The C-preprocessor has a mechanism to allow us to have functions with a variable number of arguments. The mechanism is described in the C99 Preprocessor Definition — specifically Section 6.10.3 (Macro replacement), paragraph 12 and Section 6.10.3.1 (Argument substitution), paragraph 2. Peruse these parts, then try these files:

args4.pp Introduction to variable number of arguments…
varargs1.pp: With a little bit of trickiness, we can use the variable number of arguments feature in some interesting ways. (After you’ve looked at the actual results and are trying to explain them, you can use the hint found near the end of this writeup.)
varargs2.pp: Putting the pieces together, we can have overloaded macros (where overloading is based on number of arguments).
varargs3.pp: So, is it possible to detect no text at all passed to a macro? (After you’ve looked at the actual results and are trying to explain them, you can use the hint found near the end of this writeup.)

Hints

`args2.pp`

To understand why IGNORE2 gives an error and IGNORE1 isn’t. Read over the first paragraph of Section 6.10.3.1 (Argument substitution), in the Official C99 Preprocessor Definition. It tells you some important things about what happens when in the context of argument passing and macro expansion.
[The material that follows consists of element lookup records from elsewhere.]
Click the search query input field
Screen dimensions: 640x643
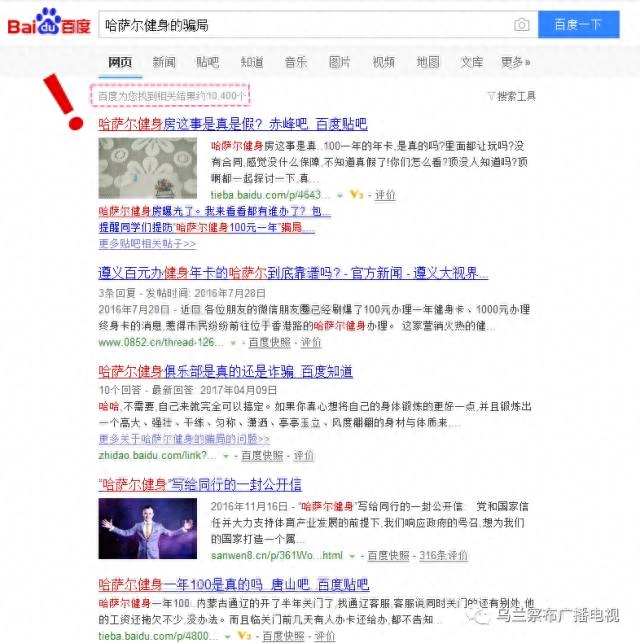[x=305, y=25]
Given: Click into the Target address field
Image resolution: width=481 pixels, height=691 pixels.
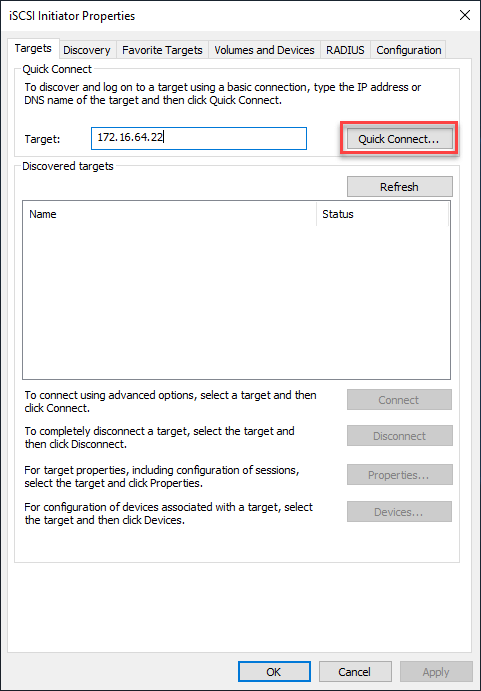Looking at the screenshot, I should click(199, 138).
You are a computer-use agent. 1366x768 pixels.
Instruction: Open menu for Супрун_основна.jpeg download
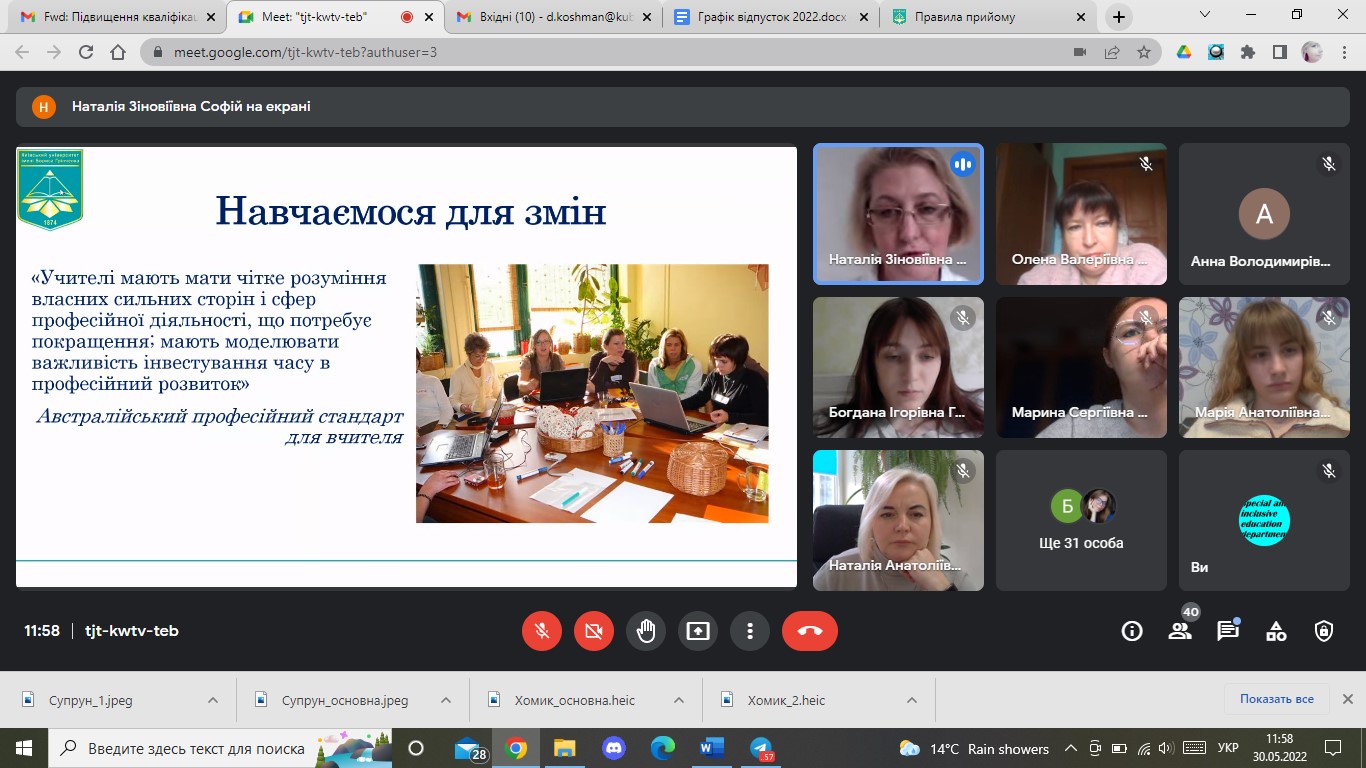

We’d get the same results if we had

    #define IGNORE2(x) Blah blah blah x

`args3.pp`

Consider the code

    #define NEGATE(x) -x
    a = -NEGATE(b) 

Both clang and gcc correctly produce the answer

    a = - -b

and mcpp produces

    a = - - b

But tcc produces

    a = --b

which causes problems. Why?

(mcpp gets this one right, but gets the more complicated example wrong without @post.)

`varargs1.pp`

The result of VA_NUM_ARGS() might surprise you, but no text at all counts as a valid argument. If we want to distinguish this case, we can do it, but it’ll require more Variable Arguments.

`varargs3.pp`

Our trick involves the SAW_PARENS function. It returns T if it is passed something in parentheses and F otherwise. By running SAW_PARENS(__VA_ARGS__ ())) if __VA_ARGS__ contains nothing, we’ll see the parentheses that follow. But what if our input actually is something in parentheses? We catch that case first, to eliminate it.

And how does SAW_PARENS work? It relies on the fact that a function-like macro fires if it is given parentheses. Thus MK_UNICORN42 by itself stays unchanged, but MK_UNICORN42 (something,in,"parentheses") will invoke the macro and produce UNICORN42.